• _DOCUMENT EXCERPT_:
● ● ●
When job descriptions are linked to pay, all sorts of things can happen... like creative writing.
A particular type of document is needed for compensation decisions. More than a list of recruiting specifications, it should not be as detailed as an internal set of task instructions for daily procedures. But it does require cautious attention because it is important. Please read this carefully.
The documentation of job-required skill, effort, responsibility and working conditions is necessary for lawful pay decisions. The kinds of standard generic job descriptions used for market survey benchmarking purposes are rarely suitable for proper internal pay classification; a customized version is needed. Also, formal job evaluation systems may require decisions about specific work value criteria that can be obscure or difficult to identify.
Facility in using words becomes vital. However, compensation professionals are traditionally more comfortable dealing with numbers than struggling with the intricacies of the English language. Therefore, problems can arise when reviewing proposed positions like the following, which has been abbreviated for presentation convenience:
Memorandum for Pay Classification by Compensation Department
Proposal for new position titled Director of Logistics, Transportation Applications
Without direct or intermediate supervision and with broad latitude for independent judgement and discretion, the incumbent directs, controls and regulates the movement of interstate commerce…
- Applying personal judgment founded on past experience, modified by training and disciplined by mental concentration, the incumbent integrates the variable factors in an evolving environment, cogitating simultaneous with multiple inputs to formulate a binding decision relative to the priority of directional movement… rendering irreversible decisions not subject to review by any higher authority…
- The incumbent’s decisions are important because they affect with great finality the movement of a wide variety of valuable products, including…
- To effectively implement these vital responsibilities, the incumbent must exercise initiative, ingenuity, imagination, intelligence and discerning versatility… and must be able to deal effectively with all personality types at all levels of education…
- An erroneous judgment or a failure to properly appraise the nuance of an unfolding development could create a disaster generating immense loss…
(In short, on highway construction projects where only one-way traffic is possible, this incumbent holds up signs and tells which vehicle can proceed and which must halt.)
● ● ●
• _INFORMATION GIVEN_:
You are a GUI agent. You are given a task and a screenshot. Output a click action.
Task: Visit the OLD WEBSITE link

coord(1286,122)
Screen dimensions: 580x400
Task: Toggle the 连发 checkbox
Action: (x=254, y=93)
● ● ●
• _WORK TASK A_: According to the text on job descriptions and pay, what kinds of job descriptions are rarely suitable for proper internal pay classification?
• _WORK TASK B_: Continue the text on job descriptions and pay from its final sentence onward.
The rows are not needed here.

• _RESPONSE BOX A_: Standard generic job descriptions used for market survey benchmarking purposes are rarely suitable.

• _RESPONSE BOX B_:
This is a classic example of the lengths some managers will go to in order to justify higher pay for their subordinates and a larger payroll for them to allocate. A longer version of this was published thirty years ago, yet we still see such ambitious submissions today. Similarly exaggerated documents give a false picture of actual work content and create misleading impressions of job value. Unfortunately, many pay classification systems encourage verbal manipulations. Some programs even require such literary trickery to produce a job evaluation that permits proper pay.
Fancy deceptive wordplay might be useful for advertising but imaginative fiction has no place in compensation. Nevertheless, be prepared for ingratitude after announcing any classification decision based on a puffed-up position description. No one will appreciate whatever we do. HR will get no thanks if the desired pay is approved but will be blamed if a successful fraud is exposed later; and the compensation cop will be named the villain if inflated work value claims are rejected, too.
We all have better things to do, but the vital linkage of job descriptions to pay is too important to ignore. Hard to do that, when presented with odious examples like this, isn’t it?
E. James (Jim) Brennan is an independent consultant with extensive total rewards experience, specializing in job evaluation, market pricing and pay budget distribution. After HR corporate jobs in chemical/pharmaceutical manufacturing, he consulted at retail, government, energy, IT, tax-exempt and other industries throughout North America before becoming Senior Associate of pay survey software publisher ERI until 2015. A prolific writer (author of the Performance Management Workbook) and speaker, he gave expert witness testimony in many reasonable executive compensation cases both for and against the Internal Revenue Service. Jim also serves on the Advisory Board of the Compensation and Benefits Review.
Image courtesy of eremedia.com
Short version: It's a good idea to have a graybeard with a well-calibrated bullsh#t detector on your staff.
Posted by: Tony Bergmann-Porter | 10/22/2015 at 08:06 PM
A gray-haired veteran of either sex is always happy to have a handy reference article available for citation, Tony. It is much safer and more effective than pitting their personal opinion against a powerful executive's crazy idea. A statement from an outside objective authority is quite useful to back up their otherwise unsupported claim that the scent in the air comes from cow patties rather than roses.